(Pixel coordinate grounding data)

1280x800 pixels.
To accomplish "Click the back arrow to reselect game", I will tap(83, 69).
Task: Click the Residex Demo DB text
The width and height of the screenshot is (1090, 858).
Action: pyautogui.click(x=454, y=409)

» **Problem description**
Write the lines out again exactly, from the one containing "Task: Click the Residex Demo DB text" through the last line of the records, and include no other lines.

» **Expected answer**
Task: Click the Residex Demo DB text
The width and height of the screenshot is (1090, 858).
Action: pyautogui.click(x=454, y=409)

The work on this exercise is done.